Adventurers Quay at Cardiff Bay sounds a nice spot. Birse Construction is building luxury apartments there. The developer is St David, the Welsh trading name for Beaufort Homes Development Group. The idea was that Birse and St David would have a standard form JCT80 building contract and bills of quantities and specification and lashings of bonhomie partnering. But they fell out and had to go to court.

Birse and St David got stuck on the question of whether an arbitrator in arbitration or a judge in court shall decided their differences of opinion. In short, St David said that if a Standard Form JCT80 applies, so too does the arbitration machinery in the form. Birse agreed with that analysis, but said it never entered into the JCT80 contract. So, before we even have an argument, the two companies had to go to court to argue about how and where they could argue.

Now then, the useful thing for all us onlookers is to take a peep at their partnering charter. You will remember of course that partnering is one of those fancy new fangled words that Latham, Egan and environment secretary John Prescott keep on about. Some say partnering is the glue that gets the folk working together closely; some say it's not glue at all, but the lubricant that gets the same folk working together smoothly.

Whether it is glue or lubricant or smoke or mirrors didn't matter to the building site at Adventurers Quay; the folk there drew up and signed the Cardiff Bay Charter. The charter declares:

  • Mission statement: "To produce an exceptional quality development within the agreed time frame, at least cost, enhancing our reputations though mutual co-operation and trust."

  • Quality: "To improve, design and construct an award-winning flagship development. To enhance the reputation of the team. To work towards zero defects."

  • Time: "To complete all aspects of the scheme within the agreed programme."

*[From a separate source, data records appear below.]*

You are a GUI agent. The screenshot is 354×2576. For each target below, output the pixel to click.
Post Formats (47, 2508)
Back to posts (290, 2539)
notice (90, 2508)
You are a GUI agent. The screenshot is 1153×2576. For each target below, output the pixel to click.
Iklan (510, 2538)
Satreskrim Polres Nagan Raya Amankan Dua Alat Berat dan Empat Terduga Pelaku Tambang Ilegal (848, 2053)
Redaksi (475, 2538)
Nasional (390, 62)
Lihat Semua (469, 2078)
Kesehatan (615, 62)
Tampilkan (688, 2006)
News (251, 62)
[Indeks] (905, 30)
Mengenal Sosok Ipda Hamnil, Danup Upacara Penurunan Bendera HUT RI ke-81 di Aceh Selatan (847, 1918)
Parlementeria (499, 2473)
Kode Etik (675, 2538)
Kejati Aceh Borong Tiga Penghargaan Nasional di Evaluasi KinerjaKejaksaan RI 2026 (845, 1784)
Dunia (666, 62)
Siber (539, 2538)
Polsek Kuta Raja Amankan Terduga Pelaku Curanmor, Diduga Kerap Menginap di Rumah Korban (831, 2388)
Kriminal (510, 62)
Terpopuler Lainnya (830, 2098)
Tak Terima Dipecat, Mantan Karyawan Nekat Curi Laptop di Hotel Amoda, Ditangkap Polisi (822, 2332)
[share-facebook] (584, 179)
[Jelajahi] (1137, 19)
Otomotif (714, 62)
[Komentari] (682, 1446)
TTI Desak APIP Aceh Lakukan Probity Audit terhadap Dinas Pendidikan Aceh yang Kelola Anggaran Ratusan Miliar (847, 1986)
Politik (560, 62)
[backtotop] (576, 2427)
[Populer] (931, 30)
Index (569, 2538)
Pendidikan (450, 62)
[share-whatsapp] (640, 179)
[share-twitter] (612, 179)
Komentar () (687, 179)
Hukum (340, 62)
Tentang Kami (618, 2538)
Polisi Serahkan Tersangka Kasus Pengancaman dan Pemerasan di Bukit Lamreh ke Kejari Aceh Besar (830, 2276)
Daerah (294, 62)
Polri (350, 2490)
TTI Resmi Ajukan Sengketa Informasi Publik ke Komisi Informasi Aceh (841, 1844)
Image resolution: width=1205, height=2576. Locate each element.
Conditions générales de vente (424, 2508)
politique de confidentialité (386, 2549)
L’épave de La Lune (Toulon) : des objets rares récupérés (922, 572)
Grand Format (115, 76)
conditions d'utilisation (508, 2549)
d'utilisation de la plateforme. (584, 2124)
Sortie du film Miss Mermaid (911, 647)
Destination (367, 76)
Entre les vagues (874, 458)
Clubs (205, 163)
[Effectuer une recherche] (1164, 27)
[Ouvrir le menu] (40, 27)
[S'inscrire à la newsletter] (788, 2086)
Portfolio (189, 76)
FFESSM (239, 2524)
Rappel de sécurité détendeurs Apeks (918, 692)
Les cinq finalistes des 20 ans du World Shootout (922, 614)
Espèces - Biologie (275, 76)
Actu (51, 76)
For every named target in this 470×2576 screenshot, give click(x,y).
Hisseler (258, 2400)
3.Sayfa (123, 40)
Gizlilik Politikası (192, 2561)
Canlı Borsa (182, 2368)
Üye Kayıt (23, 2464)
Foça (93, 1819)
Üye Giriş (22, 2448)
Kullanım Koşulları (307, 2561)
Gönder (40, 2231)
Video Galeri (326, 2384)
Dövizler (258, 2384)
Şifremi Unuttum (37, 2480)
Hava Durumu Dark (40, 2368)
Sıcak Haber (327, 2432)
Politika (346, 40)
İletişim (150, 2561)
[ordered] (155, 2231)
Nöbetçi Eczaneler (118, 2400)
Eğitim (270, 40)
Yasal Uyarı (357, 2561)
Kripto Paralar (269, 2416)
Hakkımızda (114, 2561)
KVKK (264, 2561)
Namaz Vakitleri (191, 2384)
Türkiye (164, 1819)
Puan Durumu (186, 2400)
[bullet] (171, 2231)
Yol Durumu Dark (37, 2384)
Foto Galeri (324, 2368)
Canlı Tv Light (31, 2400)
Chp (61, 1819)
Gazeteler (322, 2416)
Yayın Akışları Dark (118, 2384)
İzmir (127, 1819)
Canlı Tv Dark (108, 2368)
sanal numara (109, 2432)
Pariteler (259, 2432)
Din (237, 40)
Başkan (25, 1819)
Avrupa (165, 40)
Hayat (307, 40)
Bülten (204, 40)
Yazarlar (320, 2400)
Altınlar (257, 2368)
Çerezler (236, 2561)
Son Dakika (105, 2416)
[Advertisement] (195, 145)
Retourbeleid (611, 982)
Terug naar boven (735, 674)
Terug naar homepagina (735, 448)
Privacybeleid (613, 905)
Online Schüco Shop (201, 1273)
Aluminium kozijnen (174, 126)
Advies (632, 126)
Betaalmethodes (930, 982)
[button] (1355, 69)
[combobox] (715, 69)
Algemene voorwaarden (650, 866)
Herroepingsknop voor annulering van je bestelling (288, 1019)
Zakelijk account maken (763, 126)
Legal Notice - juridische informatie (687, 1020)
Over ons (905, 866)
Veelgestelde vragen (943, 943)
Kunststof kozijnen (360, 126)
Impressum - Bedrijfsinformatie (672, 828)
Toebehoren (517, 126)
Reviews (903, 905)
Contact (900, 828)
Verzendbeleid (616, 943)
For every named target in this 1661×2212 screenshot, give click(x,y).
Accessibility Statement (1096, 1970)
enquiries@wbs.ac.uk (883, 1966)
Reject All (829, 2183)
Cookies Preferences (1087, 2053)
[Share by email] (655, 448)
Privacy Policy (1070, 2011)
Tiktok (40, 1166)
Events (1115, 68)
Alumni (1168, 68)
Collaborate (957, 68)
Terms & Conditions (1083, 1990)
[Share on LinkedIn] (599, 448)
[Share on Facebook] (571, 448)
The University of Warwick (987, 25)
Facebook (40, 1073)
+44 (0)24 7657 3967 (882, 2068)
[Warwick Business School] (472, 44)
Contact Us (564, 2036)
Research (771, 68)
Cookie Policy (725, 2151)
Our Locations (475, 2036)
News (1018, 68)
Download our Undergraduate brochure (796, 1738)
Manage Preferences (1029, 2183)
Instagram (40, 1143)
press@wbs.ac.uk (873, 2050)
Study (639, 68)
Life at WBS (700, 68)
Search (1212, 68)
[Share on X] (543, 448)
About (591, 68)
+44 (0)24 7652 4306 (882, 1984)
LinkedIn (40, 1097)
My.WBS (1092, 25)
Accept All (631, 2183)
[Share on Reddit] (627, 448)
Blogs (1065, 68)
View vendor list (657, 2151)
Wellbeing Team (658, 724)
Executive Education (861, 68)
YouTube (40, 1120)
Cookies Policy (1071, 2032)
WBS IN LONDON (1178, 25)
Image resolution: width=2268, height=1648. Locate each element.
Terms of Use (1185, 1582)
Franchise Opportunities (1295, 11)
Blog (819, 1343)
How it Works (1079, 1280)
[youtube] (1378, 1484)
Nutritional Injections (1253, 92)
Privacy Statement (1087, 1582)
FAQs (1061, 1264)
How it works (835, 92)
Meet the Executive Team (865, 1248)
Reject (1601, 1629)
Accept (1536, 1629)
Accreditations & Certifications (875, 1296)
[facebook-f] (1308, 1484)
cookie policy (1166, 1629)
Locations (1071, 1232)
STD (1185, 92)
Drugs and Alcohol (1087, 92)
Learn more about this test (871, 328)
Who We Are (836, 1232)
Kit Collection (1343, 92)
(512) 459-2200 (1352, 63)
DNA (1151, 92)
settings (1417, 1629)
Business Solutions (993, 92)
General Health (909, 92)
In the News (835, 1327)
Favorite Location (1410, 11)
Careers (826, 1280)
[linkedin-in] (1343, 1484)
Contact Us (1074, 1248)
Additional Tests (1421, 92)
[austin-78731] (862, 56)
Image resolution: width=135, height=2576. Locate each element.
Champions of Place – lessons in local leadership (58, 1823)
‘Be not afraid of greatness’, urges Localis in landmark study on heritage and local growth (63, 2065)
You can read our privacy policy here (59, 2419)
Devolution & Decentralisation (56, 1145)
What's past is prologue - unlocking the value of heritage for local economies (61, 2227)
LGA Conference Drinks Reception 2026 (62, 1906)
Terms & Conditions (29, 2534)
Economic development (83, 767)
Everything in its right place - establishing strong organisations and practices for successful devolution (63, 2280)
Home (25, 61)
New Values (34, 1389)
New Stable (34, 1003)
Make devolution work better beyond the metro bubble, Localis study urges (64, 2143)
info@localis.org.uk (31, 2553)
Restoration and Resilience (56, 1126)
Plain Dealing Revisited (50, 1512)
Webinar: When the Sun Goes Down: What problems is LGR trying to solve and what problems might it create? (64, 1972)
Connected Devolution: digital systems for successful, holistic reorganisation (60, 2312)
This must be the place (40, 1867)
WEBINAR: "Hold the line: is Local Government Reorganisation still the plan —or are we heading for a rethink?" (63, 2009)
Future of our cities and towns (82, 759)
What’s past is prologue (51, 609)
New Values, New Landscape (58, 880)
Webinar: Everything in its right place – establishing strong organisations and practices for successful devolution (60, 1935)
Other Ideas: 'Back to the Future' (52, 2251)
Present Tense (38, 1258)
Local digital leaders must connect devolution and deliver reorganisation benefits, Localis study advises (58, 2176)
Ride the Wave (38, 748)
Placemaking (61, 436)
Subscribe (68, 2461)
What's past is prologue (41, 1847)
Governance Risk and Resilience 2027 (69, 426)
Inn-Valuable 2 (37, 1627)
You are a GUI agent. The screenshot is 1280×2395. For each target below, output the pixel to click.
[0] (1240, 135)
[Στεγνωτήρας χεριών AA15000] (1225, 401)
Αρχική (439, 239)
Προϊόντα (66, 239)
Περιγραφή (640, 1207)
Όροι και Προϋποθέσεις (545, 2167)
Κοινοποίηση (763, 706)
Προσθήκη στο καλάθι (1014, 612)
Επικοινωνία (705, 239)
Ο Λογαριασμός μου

  • Commercial: "To maximise profit for all parties. To preserve the budget, minimise waste, promote buildability and economic design."

  • Relationships: "To promote an environment of trust, integrity, honesty and openness. To enrol subcontractors and supplies and specialists into the team ethos. To promote clear and effective communication."

    Perhaps the charter gives a context, a backdrop, a feel for the intentions of the parties against which the facts are set

  • Safety: "To work to the agreed safety plan. To work within the safety policy of the principle contractor."

  • General: "To build within legal and statutory obligations. To provide a bespoke service to purchasers. To complete the entire project by mutual support. To enhance the ethos of partnering. To build long term profitable relationships with all parties."

    They fell out, but the interesting question is what notice a court might take of a partnering charter. In this instance nothing of the charter was legally binding, but it was, said the judge, "clearly intended to provide the standards by which the parties were to conduct themselves and against which their conduct and attitudes were to be measured".

    Sure the parties have to comply with the contract, with the law; but if procedures under the contract had not been strictly complied with, yet the letter or spirit of the charter had, a court or arbitrator could reflect on that charter when making a decision.

    Perhaps the charter gives a context, a backdrop, a feel for the intentions of the parties against which the facts are set. The word "ethos" crops up; it goes to the characteristics or spirit or attitude intended by a community of people or system of working within a contract. It may be that the courts or arbitrators will see fit to give effect to that ethos since that is what the parties intended. Partnering is not legally binding but smoke and mirrors, together with lubricant and glue, can make a quite a difference.

    The judge decided that even though one party was still sitting on the incomplete contract documents, all the essential terms were agreed. So JCT 80 applied.

    The judgment also explains the circumstances when a court will exercise its right to decide whether an arbitration clause exists at all. Sometimes it will be appropriate to ask a putative arbitrator to decide.